Für diese gilt aufgrund des Jahressteuergesetzes 2020 Folgendes:
Um einen ungerechtfertigten steuerlichen Vorteil durch den unbegrenzten Abzug von Schulden und Lasten zu vermeiden, werden vorgenannte Schulden und Lasten anteilig gekürzt, obwohl sie in keinem wirtschaftlichen Zusammenhang mit dem Familienheim stehen.
Denn nach der Rechtsprechung des Bundesfinanzhofs können z. B. Pflichtteilsverbindlichkeiten oder Untervermächtnisse in voller Höhe als Nachlassverbindlichkeiten abgezogen werden, selbst wenn zum Nachlass ganz oder teilweise steuerbefreite Vermögensgegenstände gehören.
Trifft dies zu, schreibt das Gesetz nun eine bestimmte Vorgehensweise vor.
Nach § 10 Abs. 5 Satz 5 ErbStG werden die Schulden und Lasten, die in keinem wirtschaftlichen Zusammenhang mit einzelnen Vermögensgegenständen stehen, anteilig allen Vermögensgegenständen des Erwerbs zugerechnet.
§ 10 Abs. 6 Satz 7 ErbStG bestimmt den Anteil der jeweiligen Schuld oder Last, der dem einzelnen Vermögensgegenstand zugerechnet wird.
Der Anteil bemisst sich nach dem Verhältnis des Werts des jeweiligen Vermögensgegenstands nach Abzug der mit diesem in wirtschaftlichem Zusammenhang stehenden Schulden und Lasten zum Gesamtwert der Vermögensgegenstände nach Abzug aller mit diesen im wirtschaftlichen Zusammenhang stehenden Schulden und Lasten.

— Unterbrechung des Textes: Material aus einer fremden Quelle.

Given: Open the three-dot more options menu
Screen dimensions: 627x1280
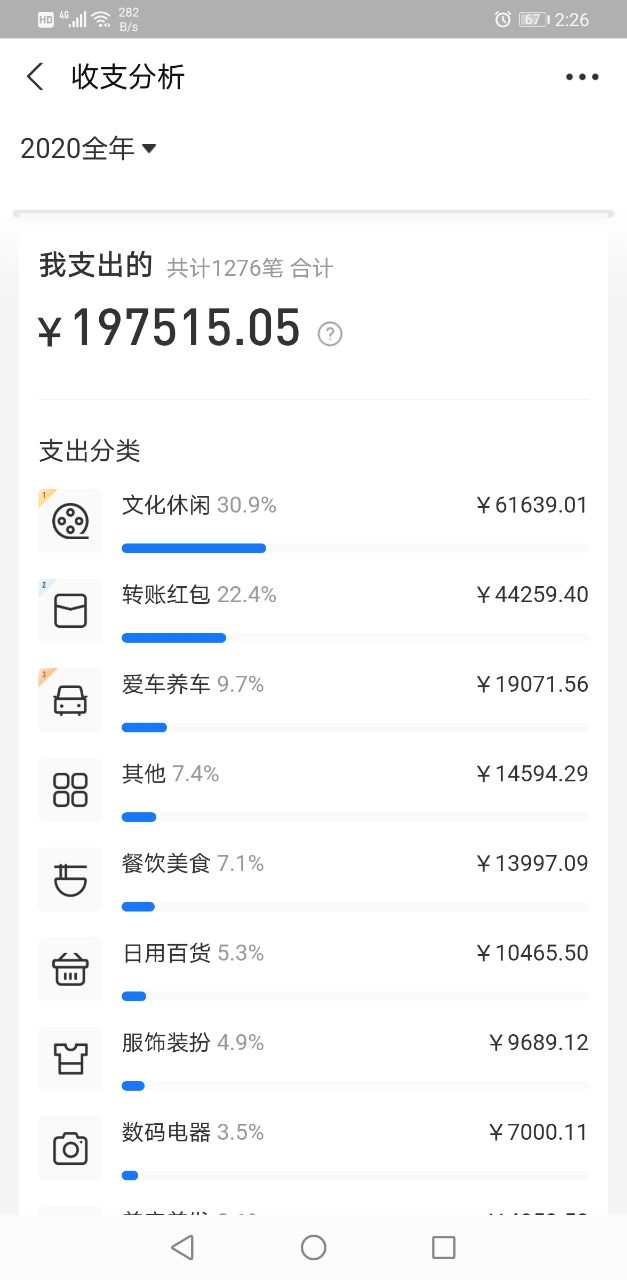Looking at the screenshot, I should 582,77.
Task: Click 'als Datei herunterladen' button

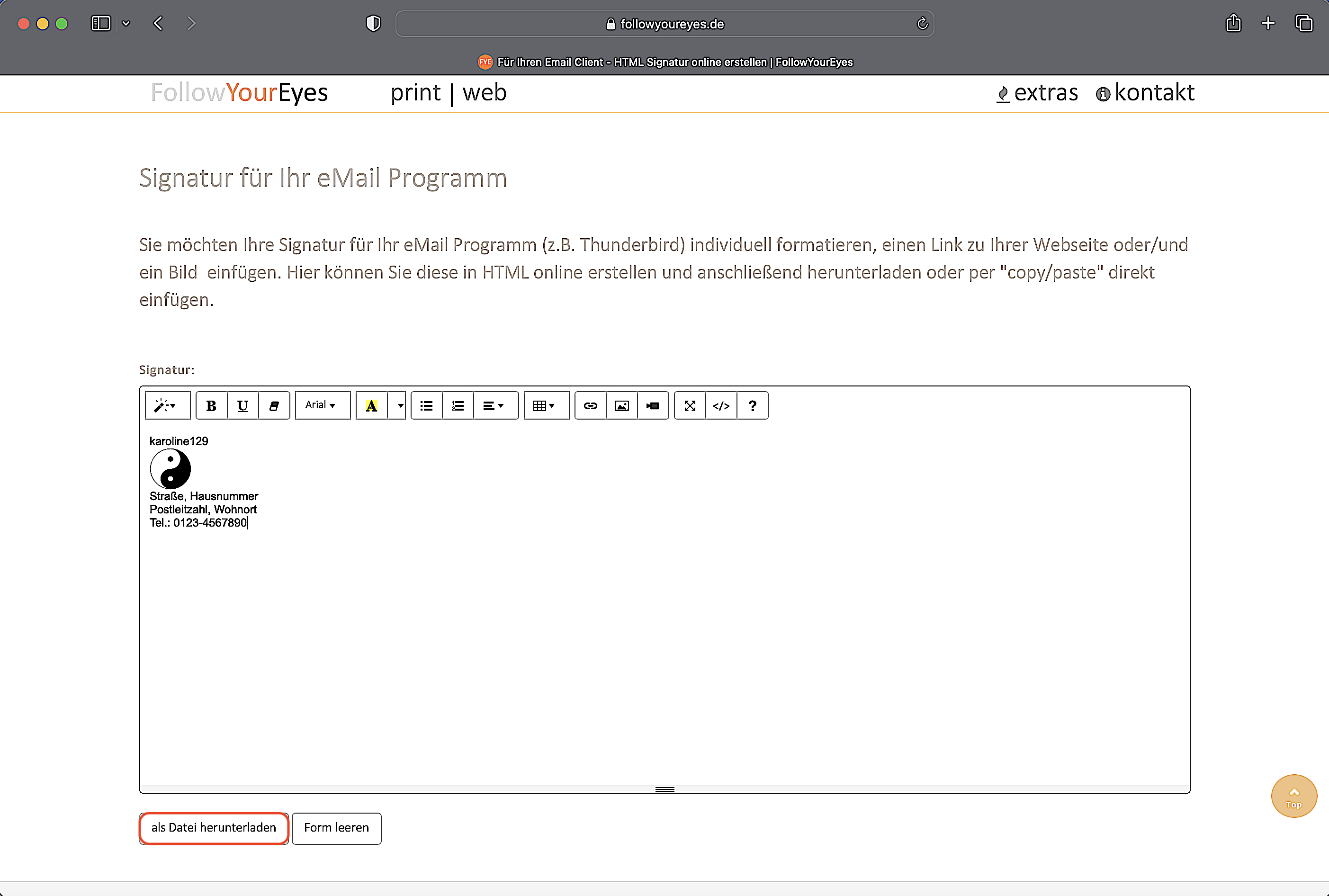Action: click(214, 828)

Nach § 10 Abs. 6 Satz 9 ErbStG ist der Abzug der anteiligen Schulden und Lasten begrenzt, soweit der Vermögensgegenstand steuerfrei ist.
Zeitliche Anwendung
Die geänderte Rechtslage findet auf Erwerbe Anwendung, für die die Steuer nach dem Tag der Verkündung des vorliegenden Änderungsgesetzes entsteht.

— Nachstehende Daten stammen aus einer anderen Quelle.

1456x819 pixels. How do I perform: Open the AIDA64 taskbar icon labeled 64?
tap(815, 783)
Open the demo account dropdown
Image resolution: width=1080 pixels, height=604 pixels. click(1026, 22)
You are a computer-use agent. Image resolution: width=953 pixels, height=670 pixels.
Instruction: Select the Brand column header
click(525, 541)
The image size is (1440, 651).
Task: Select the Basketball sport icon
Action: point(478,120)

Wird jedoch die Steuerbefreiung für das Familienheim rückwirkend gemindert oder entfällt sie, wird die Steuerfestsetzung geändert und dabei auch der Abzug der Schulden und Lasten neu berechnet.
Dasselbe gilt für den Fall, dass die Steuerbefreiung für ein Familienheim rückwirkend erhöht oder erstmalig gewährt wird.
Hierzu ist auch auf die gleichlautenden Ländererlasse vom 13.9.2021 zu verweisen. Hinzuweisen ist an dieser Stelle auch, dass die Urteile, die in H E 10.10 ErbStH 2019 ("Kürzung des Schuldenabzugs bei steuerbefreitem Vermögen") genannt sind, aufgrund der gesetzlichen Änderung überholt und nicht mehr anzuwenden sind.